En direct de là où je suis. Un jour, une photo depuis mon retour de Santo Domingo

mardi 27 mai 2008

Amsterdam Caraïbe



Bonaire, ce sont les Antilles Néerlandaises. Un endroit où il fait chaud, il y a du vent, on parle hollandais, on mange mal et on boit de la Heineken.
Les Antilles Néerlandaises, ce sont trois îles, Aruba, Curaçao et Bonaire, plus la moitié d’une, Saint Martin. Les trois premières sont situées à une cinquantaine de miles des côtes Vénézuéliennes. J’ai passé deux jours et demi sur Bonaire, visiblement la moins touristique des îles.

C'est un caillou sec peuplé de bush et de marais salants. Le sud est pelé, caillouteux et balayé par le vent. Il s'y trouve une lagune exposée aux vents, Lac Bay : Une grande étendue de profondeur d'aileron avec de l'eau chaude. Ce lac est un sanctuaire pour les tortues. Le Windsurf y est autorisé mais pas le Kitesurf. La raison invoquée est le fait que ce soit un parc naturel. Donc, le Kitesurf est plus destructeur que le Windsurf ? Bizarre.
En tout cas, c'est l'overdose assurée. Un plan d'eau splendide, des conditions de rêve pour une navigation sans limite.



Le nord de l'île est presque valonné. C'est du bush avec plein de chèvres dedans, un lac avec des flamands roses, un sanctuaire pour les ânes. Ces aimables petites bêtes se trouvent sur toute l'île. Pas farouches du tout, elles viennent voir qui s'intéresse à leur sort. On y voit beaucoup d'iguanes. Ils font le lézard sur la route et un certain nombre s'en trouve transformés en carpettes. La plupart filent dés l'arrivée de la voiture. Ils vont vite et sont vraiment gros. Faisant leur sieste dans les cocotiers, ils n'hésitent pas à venir vous intimider si vous vous montrez trop curieux. Moins sympa que les ânes mais ça se mange aussi : paté pour les premiers, soupe pour le second.

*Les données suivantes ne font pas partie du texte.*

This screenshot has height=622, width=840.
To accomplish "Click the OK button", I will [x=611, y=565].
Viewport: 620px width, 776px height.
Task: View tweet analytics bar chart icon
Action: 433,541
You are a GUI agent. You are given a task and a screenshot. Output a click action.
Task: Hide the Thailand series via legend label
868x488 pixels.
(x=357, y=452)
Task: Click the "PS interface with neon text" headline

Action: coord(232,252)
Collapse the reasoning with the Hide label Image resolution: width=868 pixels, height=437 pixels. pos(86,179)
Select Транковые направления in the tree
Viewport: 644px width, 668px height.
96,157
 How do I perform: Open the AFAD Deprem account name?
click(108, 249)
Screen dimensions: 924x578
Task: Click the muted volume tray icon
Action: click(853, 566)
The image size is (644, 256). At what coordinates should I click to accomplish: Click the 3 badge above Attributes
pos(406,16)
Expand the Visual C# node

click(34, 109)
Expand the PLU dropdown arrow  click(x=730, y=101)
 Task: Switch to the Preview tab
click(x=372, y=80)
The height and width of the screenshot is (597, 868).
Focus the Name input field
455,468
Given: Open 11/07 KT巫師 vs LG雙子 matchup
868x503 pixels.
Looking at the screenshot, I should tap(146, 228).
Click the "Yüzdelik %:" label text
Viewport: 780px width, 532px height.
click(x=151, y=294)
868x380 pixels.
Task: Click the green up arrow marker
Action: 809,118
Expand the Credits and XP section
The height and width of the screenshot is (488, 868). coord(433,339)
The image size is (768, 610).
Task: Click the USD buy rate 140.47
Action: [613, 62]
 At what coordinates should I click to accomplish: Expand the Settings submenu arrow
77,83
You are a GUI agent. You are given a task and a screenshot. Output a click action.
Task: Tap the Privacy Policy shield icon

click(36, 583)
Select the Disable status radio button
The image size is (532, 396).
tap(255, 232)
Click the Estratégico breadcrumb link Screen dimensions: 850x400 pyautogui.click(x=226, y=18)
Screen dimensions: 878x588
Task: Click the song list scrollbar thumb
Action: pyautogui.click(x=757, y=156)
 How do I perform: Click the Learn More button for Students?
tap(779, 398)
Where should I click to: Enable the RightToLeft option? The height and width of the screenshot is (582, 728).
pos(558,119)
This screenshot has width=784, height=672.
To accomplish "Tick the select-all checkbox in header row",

La ville principale au nom totalement imprononçable, 'Kralendijk', est essentiellement blanche, le village du nord, 'Rincon' essentiellement noir. On retrouve l'habitude des hollandais à ranger les hommes et les choses suivant leur caractéristiques principales. Ca a donné l'apartheid en d'autre lieu. Les hollandais du lieu parlent hollandais et anglais. C'est assez facile pour l'anglais, le hollandais m'est définitivement étranger. Les locaux parlent anglais, hollandais, papimiento et espagnol. Le papimiento est un doux mélange de créole et d'espagnol avec un accent qui rappelle le Brésil. Parlé lentement, il est compréhensible aux oreilles habituées à l'espagnol des caraïbes.

A demain, peut-être.

jeudi 22 mai 2008

En mai, fait ce qu’il te plait


Les rues de Santo Domingo ne sont pas forcément sures. J’en ai croisé un exemple hier. Un automobiliste téléphonait au volant de son 4x4 toutes fenêtres ouvertes dans les embouteillages. Un motocycliste s’arrête à sa hauteur, lui chipe le téléphone et fiche le camp. L’automobiliste sort de sa voiture un pistolet à la main et… heureusement pour tout le monde, le motocycliste avait pu fuir.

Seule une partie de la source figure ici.